Every freshman student was required to attend chapel and to take two courses from the Department of Religion. Many students took New Testament 101 and Old Testament 101. Most faithful Sunday School attendees found these courses to be particularly challenging because they discovered that David was not the hero and role model taught to them in Vacation Bible School. They find out there are two creation stories and they are not alike. They discover that the gospels do not tell the same story the same way. They hear about the J, E, & P source and Q. They see for the first time that the Bible teaches the world is flat. For some reason, none of this bothered me. My New Testament professor was a disappointment but my Old Testament professor was amazing. I practically memorized the textbook for the course which was written by the Chairman of the Department, Dr. Flanders.

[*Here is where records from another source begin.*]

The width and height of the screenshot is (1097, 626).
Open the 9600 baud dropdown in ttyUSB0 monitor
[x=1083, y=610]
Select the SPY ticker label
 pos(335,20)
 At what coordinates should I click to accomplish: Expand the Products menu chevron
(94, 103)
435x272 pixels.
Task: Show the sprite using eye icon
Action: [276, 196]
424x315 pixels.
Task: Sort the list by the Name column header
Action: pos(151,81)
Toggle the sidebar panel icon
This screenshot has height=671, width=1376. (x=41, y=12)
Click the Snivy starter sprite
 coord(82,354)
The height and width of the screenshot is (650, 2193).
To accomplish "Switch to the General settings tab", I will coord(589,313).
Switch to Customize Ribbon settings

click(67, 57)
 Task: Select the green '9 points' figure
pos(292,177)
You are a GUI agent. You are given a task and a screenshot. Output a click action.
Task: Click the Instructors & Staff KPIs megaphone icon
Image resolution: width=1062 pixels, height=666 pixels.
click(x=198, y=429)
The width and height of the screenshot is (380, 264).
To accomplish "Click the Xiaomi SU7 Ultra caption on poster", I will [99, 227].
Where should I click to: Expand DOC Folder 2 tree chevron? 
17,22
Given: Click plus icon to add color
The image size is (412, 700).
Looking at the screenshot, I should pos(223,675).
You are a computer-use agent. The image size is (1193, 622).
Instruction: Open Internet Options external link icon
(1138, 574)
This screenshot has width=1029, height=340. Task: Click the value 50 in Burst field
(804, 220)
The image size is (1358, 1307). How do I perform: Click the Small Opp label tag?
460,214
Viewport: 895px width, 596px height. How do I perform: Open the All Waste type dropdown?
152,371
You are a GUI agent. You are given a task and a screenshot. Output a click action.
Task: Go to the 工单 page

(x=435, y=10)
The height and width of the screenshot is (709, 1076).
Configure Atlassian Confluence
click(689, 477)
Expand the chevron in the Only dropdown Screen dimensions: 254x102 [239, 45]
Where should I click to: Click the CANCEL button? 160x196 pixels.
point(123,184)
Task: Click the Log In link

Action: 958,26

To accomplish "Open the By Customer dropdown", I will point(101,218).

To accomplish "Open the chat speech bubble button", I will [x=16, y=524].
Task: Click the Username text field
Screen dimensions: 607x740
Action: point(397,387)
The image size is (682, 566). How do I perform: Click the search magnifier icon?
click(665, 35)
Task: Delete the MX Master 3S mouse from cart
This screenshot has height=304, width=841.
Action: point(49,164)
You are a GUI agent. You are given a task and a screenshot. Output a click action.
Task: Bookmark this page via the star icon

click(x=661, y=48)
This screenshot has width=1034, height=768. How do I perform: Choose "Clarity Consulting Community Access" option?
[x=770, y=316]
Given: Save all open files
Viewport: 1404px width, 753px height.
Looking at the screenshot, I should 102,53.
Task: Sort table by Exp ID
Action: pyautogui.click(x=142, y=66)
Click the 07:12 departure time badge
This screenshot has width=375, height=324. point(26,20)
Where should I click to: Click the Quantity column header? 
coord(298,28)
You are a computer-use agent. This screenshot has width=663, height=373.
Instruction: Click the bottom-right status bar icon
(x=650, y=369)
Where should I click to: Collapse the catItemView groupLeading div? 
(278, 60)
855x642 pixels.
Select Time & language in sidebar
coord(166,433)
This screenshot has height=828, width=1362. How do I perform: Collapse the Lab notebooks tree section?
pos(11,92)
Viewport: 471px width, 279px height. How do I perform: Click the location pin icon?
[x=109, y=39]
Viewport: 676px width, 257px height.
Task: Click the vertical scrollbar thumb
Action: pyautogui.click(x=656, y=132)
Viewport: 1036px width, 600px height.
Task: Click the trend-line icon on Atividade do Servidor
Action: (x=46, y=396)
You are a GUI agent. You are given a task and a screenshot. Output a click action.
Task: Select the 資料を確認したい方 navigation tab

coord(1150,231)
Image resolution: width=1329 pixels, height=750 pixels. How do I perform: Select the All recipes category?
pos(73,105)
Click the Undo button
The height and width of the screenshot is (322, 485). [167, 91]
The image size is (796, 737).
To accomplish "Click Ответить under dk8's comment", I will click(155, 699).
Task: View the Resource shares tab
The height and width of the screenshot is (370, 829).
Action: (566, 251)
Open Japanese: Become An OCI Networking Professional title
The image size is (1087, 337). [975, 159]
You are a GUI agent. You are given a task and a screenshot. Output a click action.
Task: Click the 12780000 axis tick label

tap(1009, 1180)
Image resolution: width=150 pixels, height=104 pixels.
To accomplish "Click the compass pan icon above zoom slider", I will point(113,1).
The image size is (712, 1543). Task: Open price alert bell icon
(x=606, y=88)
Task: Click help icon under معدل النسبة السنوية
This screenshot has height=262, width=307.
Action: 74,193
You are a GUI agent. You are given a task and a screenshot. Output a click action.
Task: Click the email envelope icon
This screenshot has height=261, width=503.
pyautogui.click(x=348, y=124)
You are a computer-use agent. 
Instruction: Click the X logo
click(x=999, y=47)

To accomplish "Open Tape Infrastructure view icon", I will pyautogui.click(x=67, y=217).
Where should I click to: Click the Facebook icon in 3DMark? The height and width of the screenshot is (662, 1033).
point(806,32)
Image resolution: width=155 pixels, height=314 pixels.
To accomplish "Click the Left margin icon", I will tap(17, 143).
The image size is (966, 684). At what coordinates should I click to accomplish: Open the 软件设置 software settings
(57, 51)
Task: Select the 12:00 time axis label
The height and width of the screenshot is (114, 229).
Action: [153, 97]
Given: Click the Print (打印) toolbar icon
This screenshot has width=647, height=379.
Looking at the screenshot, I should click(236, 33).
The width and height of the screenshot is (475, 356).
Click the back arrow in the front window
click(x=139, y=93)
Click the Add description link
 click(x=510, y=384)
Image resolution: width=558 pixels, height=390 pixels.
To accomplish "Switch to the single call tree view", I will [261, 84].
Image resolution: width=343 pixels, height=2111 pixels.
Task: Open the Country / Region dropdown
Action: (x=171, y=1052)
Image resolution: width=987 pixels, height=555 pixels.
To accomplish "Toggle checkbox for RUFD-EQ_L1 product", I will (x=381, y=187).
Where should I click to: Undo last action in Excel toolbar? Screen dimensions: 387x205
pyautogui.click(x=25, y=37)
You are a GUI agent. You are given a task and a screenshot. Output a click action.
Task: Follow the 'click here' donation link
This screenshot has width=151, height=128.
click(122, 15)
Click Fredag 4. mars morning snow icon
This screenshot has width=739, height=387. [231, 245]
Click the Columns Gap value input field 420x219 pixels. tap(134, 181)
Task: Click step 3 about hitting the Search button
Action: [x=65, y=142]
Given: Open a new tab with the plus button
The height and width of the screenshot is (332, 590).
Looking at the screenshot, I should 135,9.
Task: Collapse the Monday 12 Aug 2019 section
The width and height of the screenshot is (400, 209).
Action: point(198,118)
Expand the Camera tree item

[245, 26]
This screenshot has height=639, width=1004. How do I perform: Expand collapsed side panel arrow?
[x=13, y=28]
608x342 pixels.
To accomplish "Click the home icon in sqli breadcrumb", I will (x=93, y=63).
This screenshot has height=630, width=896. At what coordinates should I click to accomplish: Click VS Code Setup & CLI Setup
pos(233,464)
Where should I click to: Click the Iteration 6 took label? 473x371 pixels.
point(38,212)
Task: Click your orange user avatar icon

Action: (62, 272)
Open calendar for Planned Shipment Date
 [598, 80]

My career as an organist floundered when I got tendinitis before my Junior recital. I took an extra year and received a BA in Music Theory and Literature and stayed another year to get my MBA in Finance and Management. Those two years changed the direction of my life but they also marked changes for the Southern Baptists and Baylor. A movement to return to Scriptural authority had taken over the Southern Baptist Convention and was beginning to find its way on the campuses of higher education. I remember that the Anthropology Department was under attack. Many of my professors who were not Southern Baptists began worrying about their jobs and their chance for advancement. Additional scrutiny was leveled on the drama department since it was judged to be a safe haven for those who may have gender issues. My break-up with the SBC came when my beloved Old Testament textbook was banned until one sentence mentioning evolution as a theory of creation was removed.  I was done. I was not going to raise a family in this environment. It seemed to be far more about power and money than about God. When I moved to Houston, I joined St. Luke’s United Methodist Church. I was married there and my two oldest children were baptized there. Many years later, I would take summer courses there for my MDiv degree from Perkins School of Theology.

Some like to think that Baylor moved on as Paige Patterson moved from trying to takeover Baylor to taking over Southwestern Seminary in Fort Worth but I think the fundamentalist movement had an impact that has led to many of the issues Baylor and our country has faced in the past few years. When the SBC adopted a vision of scriptural “inerrancy” in 1980, it set in motion an “us” versus “them” mentality that has polarized more than just one denomination. The movement seemed to deny women their full and equal value as human beings. The new word regarding the role of women in the life of the family, the church and society was complementarianism.  Women were created in the image of God but they have a different role to play and that role does not include leadership over any man over 12 years of age. Lines were drawn about who was faithful to biblical literacy and who wasn’t. Baylor has been rocked by the recent scandals concerning the sexual assault of female athletes by males athletes without consequences. A theology that does not recognize the full humanity of every person is a theology that condones the objectification of those considered lesser. That same 1980 SBC Convention also introduced political strategies very similar to secular precinct politics that creates winners and losers without considering the health of the whole. Former President Jimmy Carter finally left the SBC when they removed Jesus Christ as God’s ultimate revelation through which all Scripture should be interpreted.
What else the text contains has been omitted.